Power for a blackbody radiation

[dEdt]

If a blackbody is in equilibrium with the surrounding electromagnetic field, the power emitted by the surface of the blackbody will be related to the energy density of the electromagnetic field by $P=\frac{cu}{4}$. Try as I might, I haven't found a good derivation for this equation (the Hyperphysics one has several problems). I thought that it shouldn't be too hard to derive, but playing with Poynting's theorem led me nowhere, so now I humbly turn to physicsforums for help.

 

[UltrafastPED]

Wouldn't it also depend upon the temperature?

 

[WannabeNewton]

Try as I might, I haven't found a good derivation for this equation (the Hyperphysics one has several problems).

What's wrong with the standard derivation in texts? See e.g. pp. 385-388 of Reif.
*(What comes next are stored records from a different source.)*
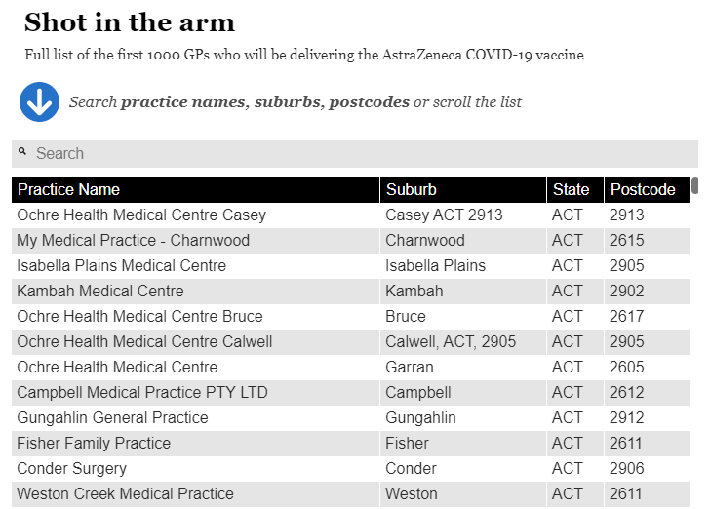Click the blue down-arrow circle icon
Image resolution: width=710 pixels, height=509 pixels.
[39, 101]
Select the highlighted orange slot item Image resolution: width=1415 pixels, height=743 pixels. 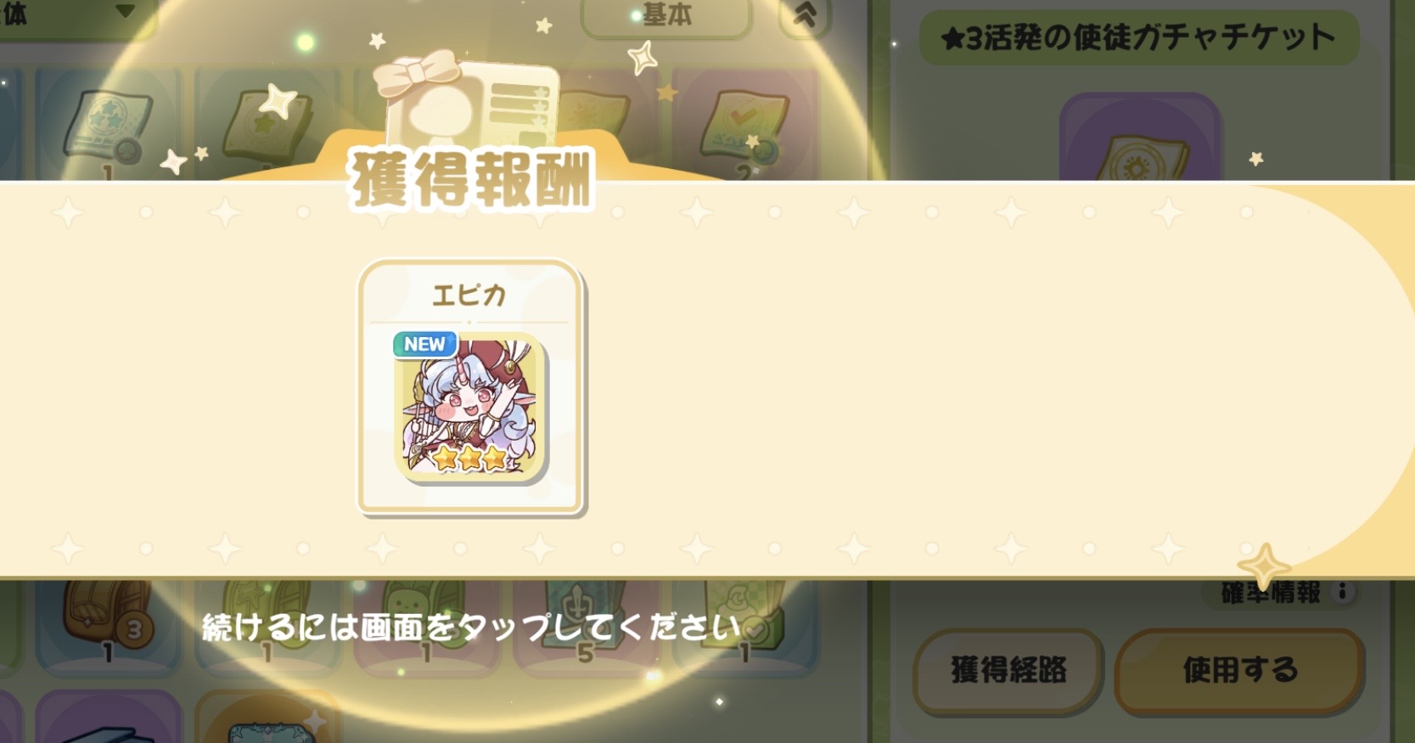coord(267,718)
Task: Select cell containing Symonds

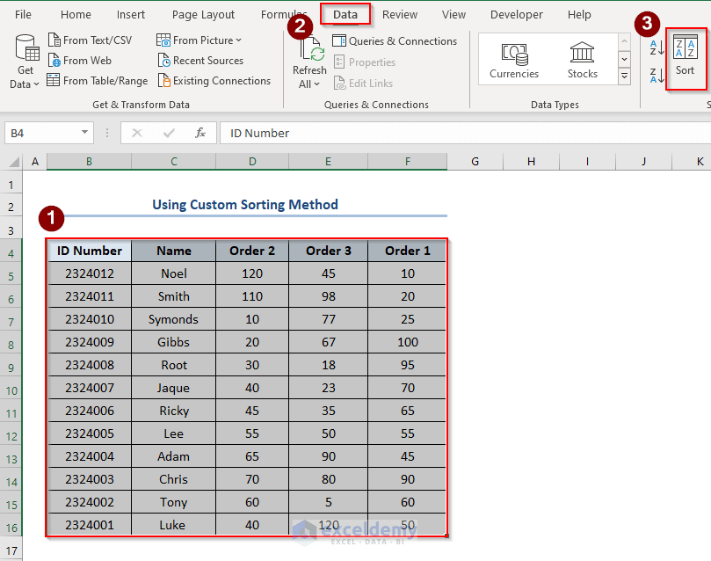Action: coord(173,319)
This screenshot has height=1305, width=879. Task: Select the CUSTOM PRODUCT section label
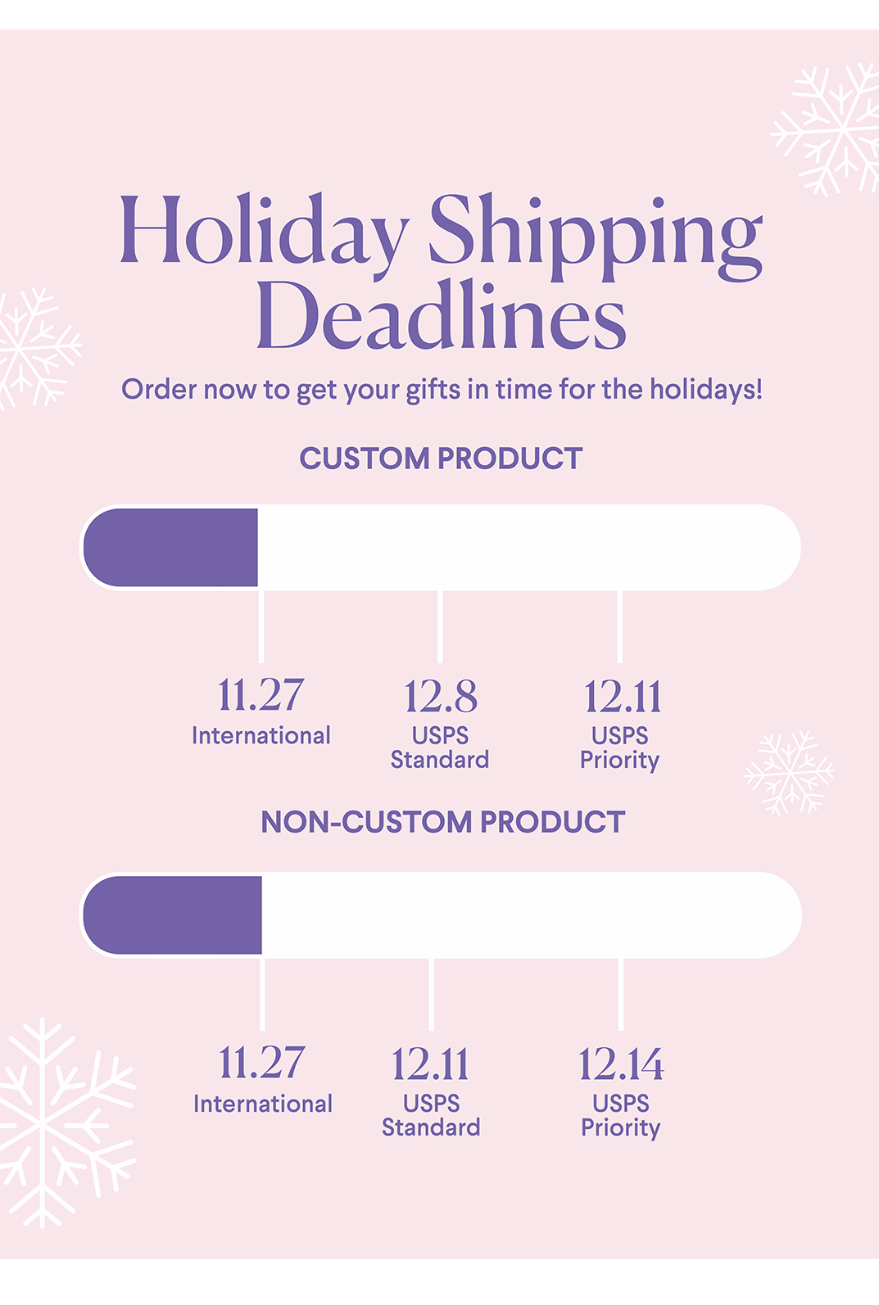[441, 458]
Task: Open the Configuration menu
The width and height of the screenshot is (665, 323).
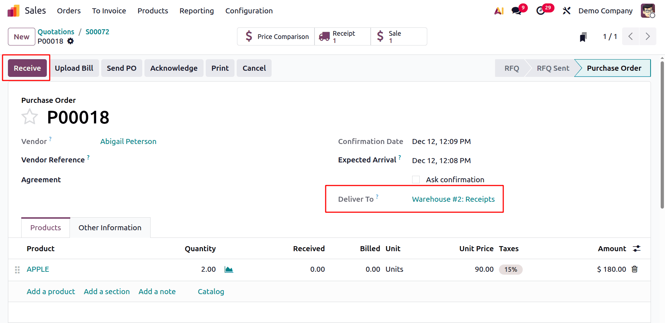Action: (x=249, y=11)
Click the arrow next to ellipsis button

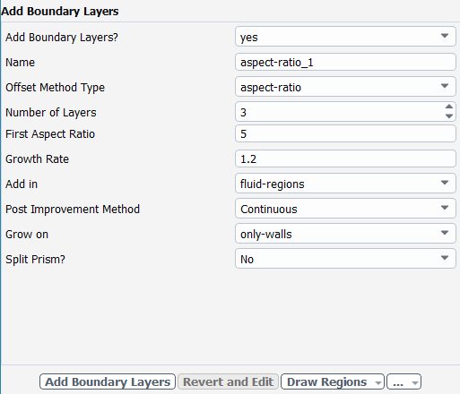415,382
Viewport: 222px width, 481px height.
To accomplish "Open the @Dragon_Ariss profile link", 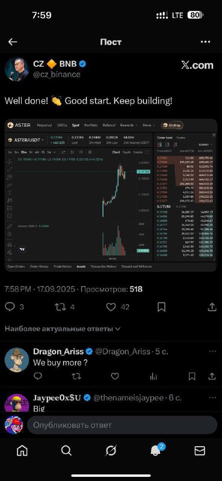I will (123, 352).
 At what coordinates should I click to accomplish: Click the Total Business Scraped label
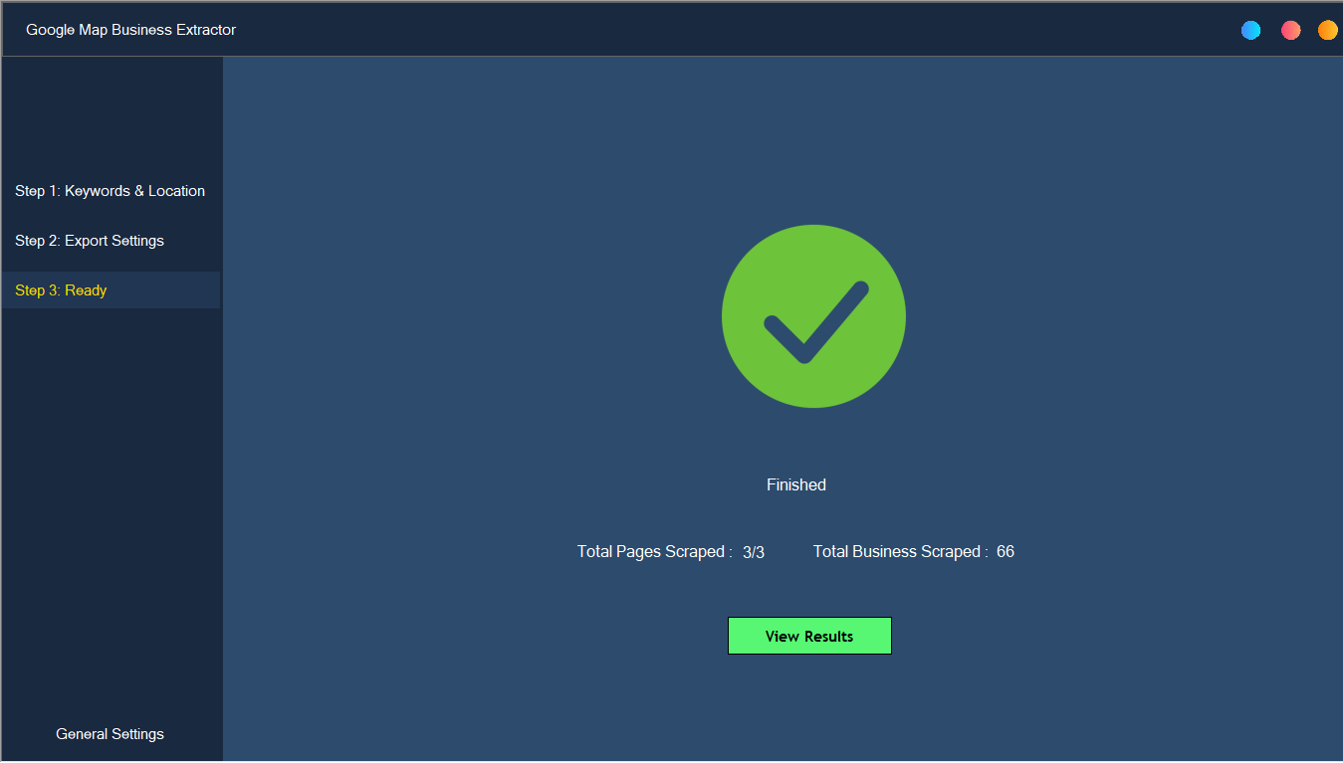tap(901, 551)
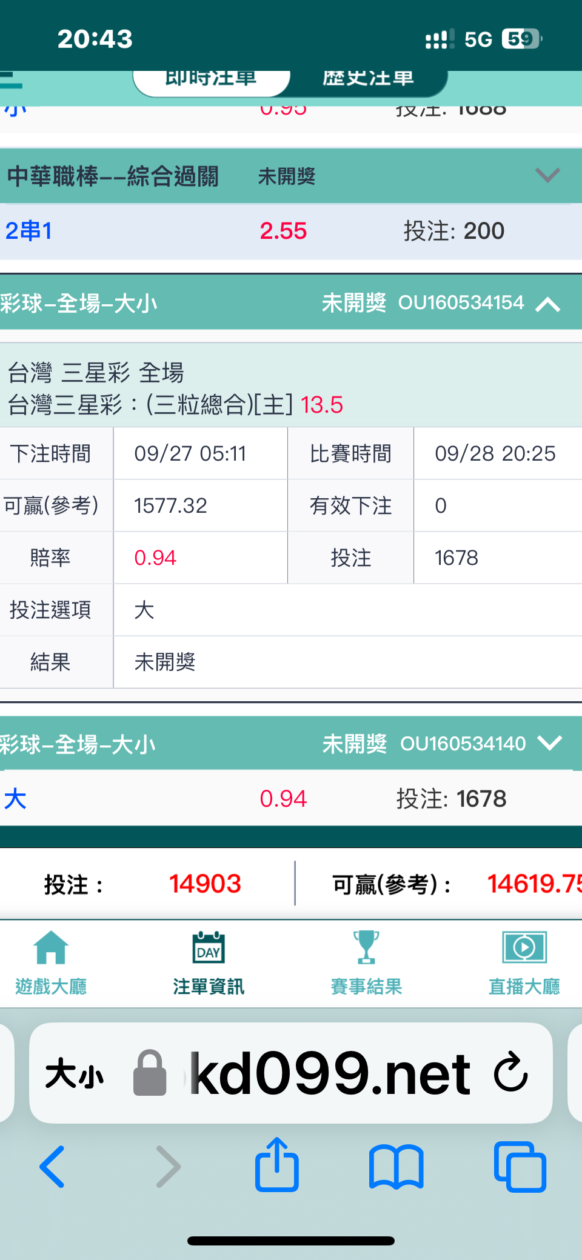Select the 大 0.94 bet summary row
This screenshot has height=1260, width=582.
291,798
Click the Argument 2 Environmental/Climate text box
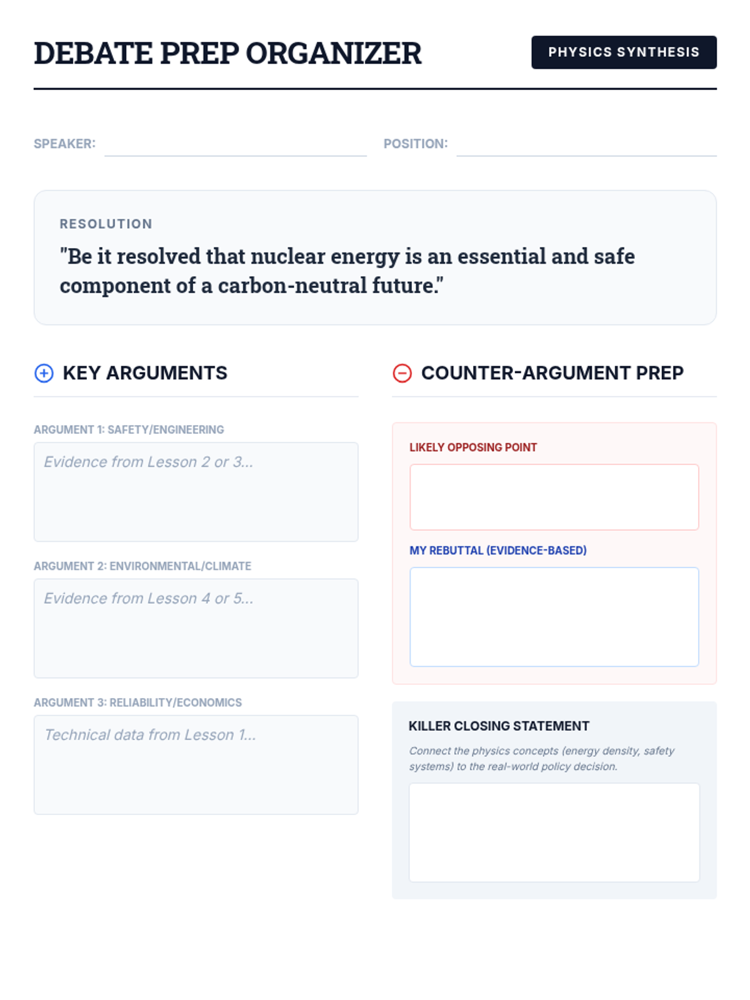Screen dimensions: 750x1000 (x=196, y=628)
Wouldn't it also depend upon the temperature?

The usual temperature dependence of the blackbody power spectrum is contained in the expression for the energy density of the photon gas in the cavity.

 

[dEdt]

What's wrong with the standard derivation in texts? See e.g. pp. 385-388 of Reif.

I just checked Reif's book and found his derivation to be very clear. Thanks.

 

[WannabeNewton]

I just checked Reif's book and found his derivation to be very clear. Thanks.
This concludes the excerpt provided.